Collected data entries:
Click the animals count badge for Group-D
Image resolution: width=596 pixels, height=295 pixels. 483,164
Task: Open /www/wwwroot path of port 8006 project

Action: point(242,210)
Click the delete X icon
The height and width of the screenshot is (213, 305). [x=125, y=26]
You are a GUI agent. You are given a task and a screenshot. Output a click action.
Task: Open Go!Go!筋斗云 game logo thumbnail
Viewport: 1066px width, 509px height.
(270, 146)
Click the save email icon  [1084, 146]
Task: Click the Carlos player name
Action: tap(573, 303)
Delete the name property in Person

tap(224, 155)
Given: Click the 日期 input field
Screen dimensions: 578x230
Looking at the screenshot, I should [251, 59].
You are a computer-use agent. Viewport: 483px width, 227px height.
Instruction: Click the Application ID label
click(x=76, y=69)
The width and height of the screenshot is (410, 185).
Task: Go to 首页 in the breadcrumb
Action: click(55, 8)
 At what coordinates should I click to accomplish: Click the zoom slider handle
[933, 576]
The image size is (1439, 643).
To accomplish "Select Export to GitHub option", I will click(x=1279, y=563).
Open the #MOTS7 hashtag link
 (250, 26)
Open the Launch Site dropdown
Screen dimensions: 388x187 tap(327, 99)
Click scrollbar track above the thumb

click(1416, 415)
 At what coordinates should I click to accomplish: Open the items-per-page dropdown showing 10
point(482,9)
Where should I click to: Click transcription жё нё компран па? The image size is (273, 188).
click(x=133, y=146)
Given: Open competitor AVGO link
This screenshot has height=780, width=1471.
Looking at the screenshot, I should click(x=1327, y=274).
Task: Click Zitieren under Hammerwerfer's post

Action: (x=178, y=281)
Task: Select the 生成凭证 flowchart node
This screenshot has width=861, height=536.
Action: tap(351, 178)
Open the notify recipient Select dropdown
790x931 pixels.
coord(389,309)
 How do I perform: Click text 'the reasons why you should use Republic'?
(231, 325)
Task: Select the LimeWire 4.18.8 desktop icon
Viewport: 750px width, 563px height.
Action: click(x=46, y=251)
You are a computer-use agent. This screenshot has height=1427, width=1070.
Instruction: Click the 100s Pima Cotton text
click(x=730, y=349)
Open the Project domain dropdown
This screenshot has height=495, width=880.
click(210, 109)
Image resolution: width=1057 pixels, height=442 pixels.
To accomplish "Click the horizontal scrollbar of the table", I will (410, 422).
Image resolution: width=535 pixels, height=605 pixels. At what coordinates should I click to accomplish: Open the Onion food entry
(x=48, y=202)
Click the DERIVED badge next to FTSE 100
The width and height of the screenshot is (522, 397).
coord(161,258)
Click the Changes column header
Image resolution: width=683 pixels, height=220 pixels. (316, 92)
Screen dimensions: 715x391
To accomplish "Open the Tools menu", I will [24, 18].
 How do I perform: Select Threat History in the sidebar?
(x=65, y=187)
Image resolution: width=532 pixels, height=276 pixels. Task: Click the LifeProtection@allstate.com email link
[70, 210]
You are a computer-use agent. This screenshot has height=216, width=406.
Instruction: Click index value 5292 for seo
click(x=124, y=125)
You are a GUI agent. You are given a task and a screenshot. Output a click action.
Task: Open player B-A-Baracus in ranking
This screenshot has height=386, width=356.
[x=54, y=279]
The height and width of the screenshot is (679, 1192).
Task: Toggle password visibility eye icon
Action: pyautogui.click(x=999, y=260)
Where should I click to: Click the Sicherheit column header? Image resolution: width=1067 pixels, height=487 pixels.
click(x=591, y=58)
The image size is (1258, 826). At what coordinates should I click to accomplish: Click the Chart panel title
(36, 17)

### Task to complete
Each record must be output word for word.

### Response to the exercise
Click the animals count badge for Group-D
Image resolution: width=596 pixels, height=295 pixels. 483,164
Task: Open /www/wwwroot path of port 8006 project

Action: point(242,210)
Click the delete X icon
The height and width of the screenshot is (213, 305). [x=125, y=26]
You are a GUI agent. You are given a task and a screenshot. Output a click action.
Task: Open Go!Go!筋斗云 game logo thumbnail
Viewport: 1066px width, 509px height.
(270, 146)
Click the save email icon  [1084, 146]
Task: Click the Carlos player name
Action: tap(573, 303)
Delete the name property in Person

tap(224, 155)
Given: Click the 日期 input field
Screen dimensions: 578x230
Looking at the screenshot, I should [251, 59].
You are a computer-use agent. Viewport: 483px width, 227px height.
Instruction: Click the Application ID label
click(x=76, y=69)
The width and height of the screenshot is (410, 185).
Task: Go to 首页 in the breadcrumb
Action: click(55, 8)
 At what coordinates should I click to accomplish: Click the zoom slider handle
[933, 576]
The image size is (1439, 643).
To accomplish "Select Export to GitHub option", I will click(x=1279, y=563).
Open the #MOTS7 hashtag link
 (250, 26)
Open the Launch Site dropdown
Screen dimensions: 388x187 tap(327, 99)
Click scrollbar track above the thumb

click(1416, 415)
 At what coordinates should I click to accomplish: Open the items-per-page dropdown showing 10
point(482,9)
Where should I click to: Click transcription жё нё компран па? The image size is (273, 188).
click(x=133, y=146)
Given: Open competitor AVGO link
This screenshot has height=780, width=1471.
Looking at the screenshot, I should click(x=1327, y=274).
Task: Click Zitieren under Hammerwerfer's post

Action: (x=178, y=281)
Task: Select the 生成凭证 flowchart node
This screenshot has width=861, height=536.
Action: tap(351, 178)
Open the notify recipient Select dropdown
790x931 pixels.
coord(389,309)
 How do I perform: Click text 'the reasons why you should use Republic'?
(231, 325)
Task: Select the LimeWire 4.18.8 desktop icon
Viewport: 750px width, 563px height.
Action: click(x=46, y=251)
You are a computer-use agent. This screenshot has height=1427, width=1070.
Instruction: Click the 100s Pima Cotton text
click(x=730, y=349)
Open the Project domain dropdown
This screenshot has height=495, width=880.
click(210, 109)
Image resolution: width=1057 pixels, height=442 pixels.
To accomplish "Click the horizontal scrollbar of the table", I will (410, 422).
Image resolution: width=535 pixels, height=605 pixels. At what coordinates should I click to accomplish: Open the Onion food entry
(x=48, y=202)
Click the DERIVED badge next to FTSE 100
The width and height of the screenshot is (522, 397).
coord(161,258)
Click the Changes column header
Image resolution: width=683 pixels, height=220 pixels. (316, 92)
Screen dimensions: 715x391
To accomplish "Open the Tools menu", I will [24, 18].
 How do I perform: Select Threat History in the sidebar?
(x=65, y=187)
Image resolution: width=532 pixels, height=276 pixels. Task: Click the LifeProtection@allstate.com email link
[70, 210]
You are a computer-use agent. This screenshot has height=216, width=406.
Instruction: Click index value 5292 for seo
click(x=124, y=125)
You are a GUI agent. You are given a task and a screenshot. Output a click action.
Task: Open player B-A-Baracus in ranking
This screenshot has height=386, width=356.
[x=54, y=279]
The height and width of the screenshot is (679, 1192).
Task: Toggle password visibility eye icon
Action: pyautogui.click(x=999, y=260)
Where should I click to: Click the Sicherheit column header? Image resolution: width=1067 pixels, height=487 pixels.
click(x=591, y=58)
The image size is (1258, 826). At what coordinates should I click to accomplish: Click the Chart panel title
(36, 17)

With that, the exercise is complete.